Conor Maynard is growing up. His new material digs deeper. It deals with the pressures of whirlwind fame: losing contact with friends, having superficial relationships, the constant travelling.

The first taste is a bitter break-up track penned with grime-pop producer Labrinth. R U Crazy is not due until October, but because Maynard is THE YouTube generation’s music star, it’s already all over the video-sharing site.

Still, as he jokes, “I used to be running the whole YouTube thing. Now everyone is taking over from me.”

The 21-year-old says two years is a long time in the pop industry yet, a few days before SD2, he’s spent the afternoon dressed as a woman.

“It was a weird interview,” he explains, when The Guide catches up with the Can’t Say No singer minutes after he’s left the You Generation studios.

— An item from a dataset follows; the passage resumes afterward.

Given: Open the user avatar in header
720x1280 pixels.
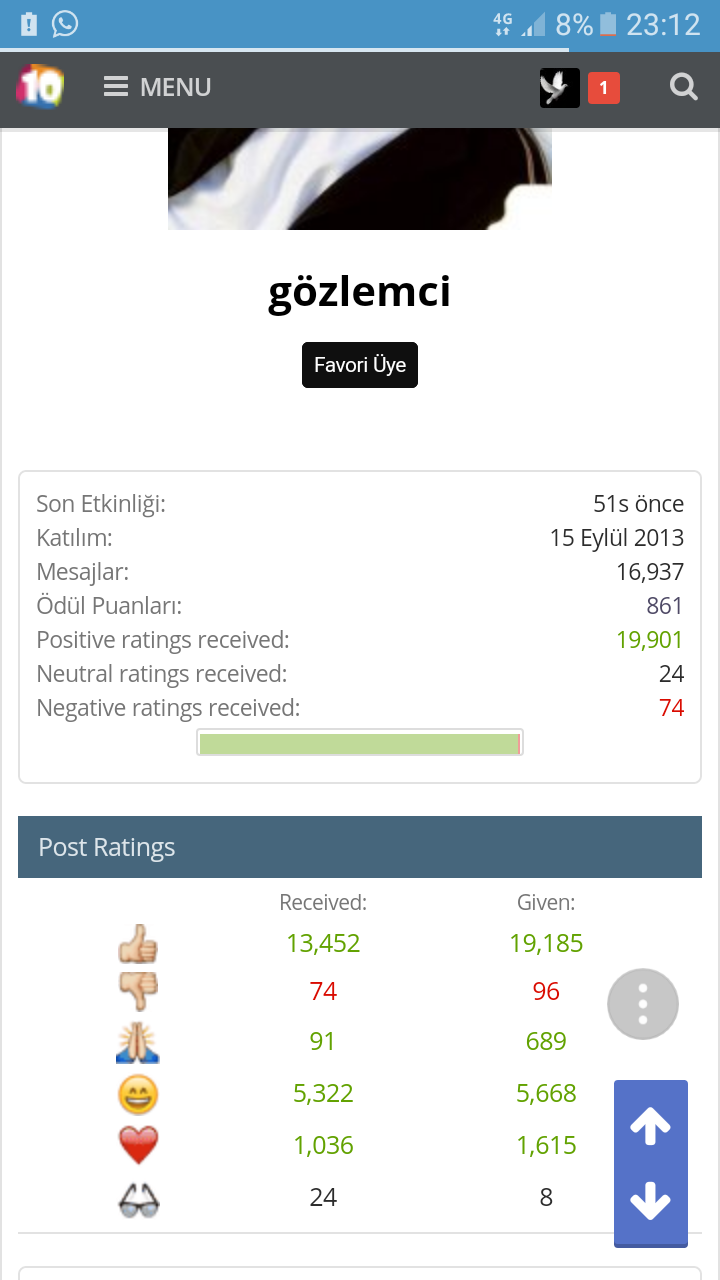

“Let’s just say halfway through I ended up wearing a blond and pink wig.” Maynard’s impression of Jenna Marbles – the YouTube star who has millions of followers for her rants on issues important to young people: Things Boys Don’t Understand, Things Boys Think About During Sex, How Guys Fall Asleep and so on – will no doubt be online soon. “It wasn’t so bad – it was cool going back to my roots, doing the YouTube thing.”

As he enters an autumn of recording, the aim is to get a sound which reflects the fact he is no longer the kid who made it big thanks to viral marketing. The new stuff will “step it up a bit, be more urban, older sounding”. There’s much to do before a second album arrives next spring, but there’s definitely more time booked in New York super producer Timbaland’s studio.

“Timbaland is one of my idols in terms of producers. To work with someone like that is incredible. You want to work with people who have already made a name for themselves. I also like working with up-and-coming producers who haven’t done anything yet. It gives you a new sound like no one else.”

You get the impression that Conor’s mad fans, The Mayniacs, would love anything the Brightonian came out with though.

He gets marriage proposals daily, and they send him all sorts – from Moam sweets to toy pandas. Not all of it is above board though.

“I do get given all sort of weird things. Someone once sent me a JLS condom. I’m always getting underwear thrown on stage but it’s a bit weird when it’s warm.”

Whether the girls would be so keen if they thought he was in a relationship is a different matter. But he’s written so much about break-ups surely one must have worked out?

“I’m probably not going to answer that one. I don’t want to give anything away and break any Mayniacs’ hearts. Let them keep guessing.”

The silence is a personal, not professional decision, he adds. Watch the video to R U Crazy and you’d be forgiven for thinking he’d already found his match, mind. Despite its lyrics – “Labrinth wrote the mean and hurtful ones, honestly, I took the nice ones” – there are some steamy scenes.

“They were really awkward. It’s two people in a bed, but when there are 30 heavily breathing men watching you perform it’s quite intimidating. You don’t normally have a bunch of men standing round for those scenes.”

Nope, Conor. Not unless you’re very unlucky.